SAN FRANCISCO — Yahoo CEO Marissa Mayer found herself in an awkward situation Thursday at the struggling Internet company’s annual conference for the makers of mobile apps.

She had to persuade an auditorium full of programmers and advertising partners that Yahoo will grow into an increasingly important player in the mobile market. This while the company is dramatically shrinking to appease restless shareholders threatening to overthrow management unless things get better.

Just before Mayer’s appearance, Yahoo tried to underscore its long-term commitment to mobile by projecting this statement on a huge screen hanging above the stage: “Imagine what the next seven years will bring.”

It’s not even clear that Yahoo will exist in its current form seven months from now, given that some of its shareholders want the company to sell its Internet operations after 3 1/2 years of declining revenue under Mayer’s leadership. Mayer and the rest of Yahoo’s board are exploring “strategic alternatives” that could include a sale while the Sunnyvale, California, company sheds 15 percent of its workforce and closes unprofitable services.

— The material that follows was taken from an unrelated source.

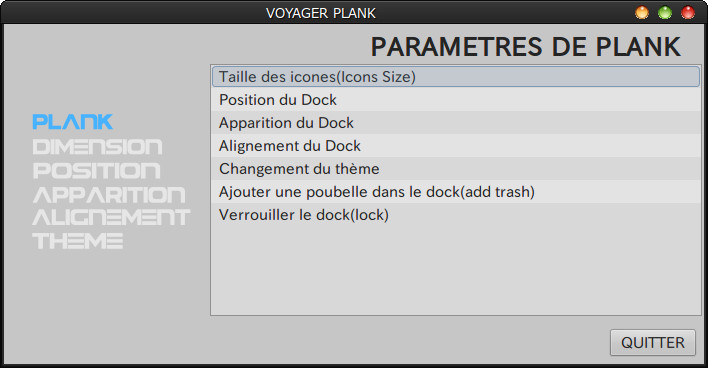Click the blue PLANK sidebar label
Image resolution: width=708 pixels, height=368 pixels.
coord(73,122)
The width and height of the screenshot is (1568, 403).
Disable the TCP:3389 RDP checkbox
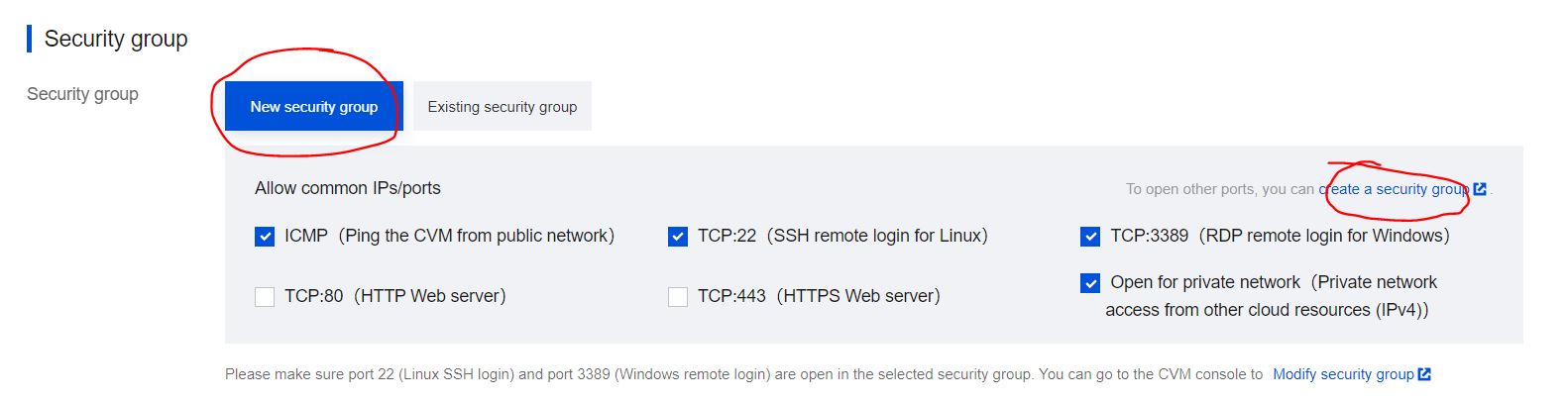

Even though she is deviating from an original turnaround plan, Mayer has steadfastly insisted that Yahoo Inc. will have a bright future after her latest overhaul.

Mayer touched upon that theme Thursday as she emphasized that that Yahoo is still investing heavily in mobile devices despite the massive cutbacks in other areas of the company.

“There is incredible potential here,” she assured the mobile developers. “Together, we can build the future of mobile.”

Unlike her appearance at Yahoo’s inaugural mobile conference last year, Mayer gave a brief presentation before leaving most of the talking to executives that joined her management team after the company bought mobile analytics service Flurry for $270 million in 2014. Mayer also didn’t hold a news conference after her onstage appearance, allowing her to avoid further questions about Yahoo’s fate.

Mayer’s job security is shaky because Yahoo’s stock has sunk by more than 40 percent since the end of 2014, reflecting Wall Street’s frustration with her inability to deliver on her promise to revive Yahoo’s revenue growth. The company’s revenue, after subtracting ad commissions, fell 7 percent last year.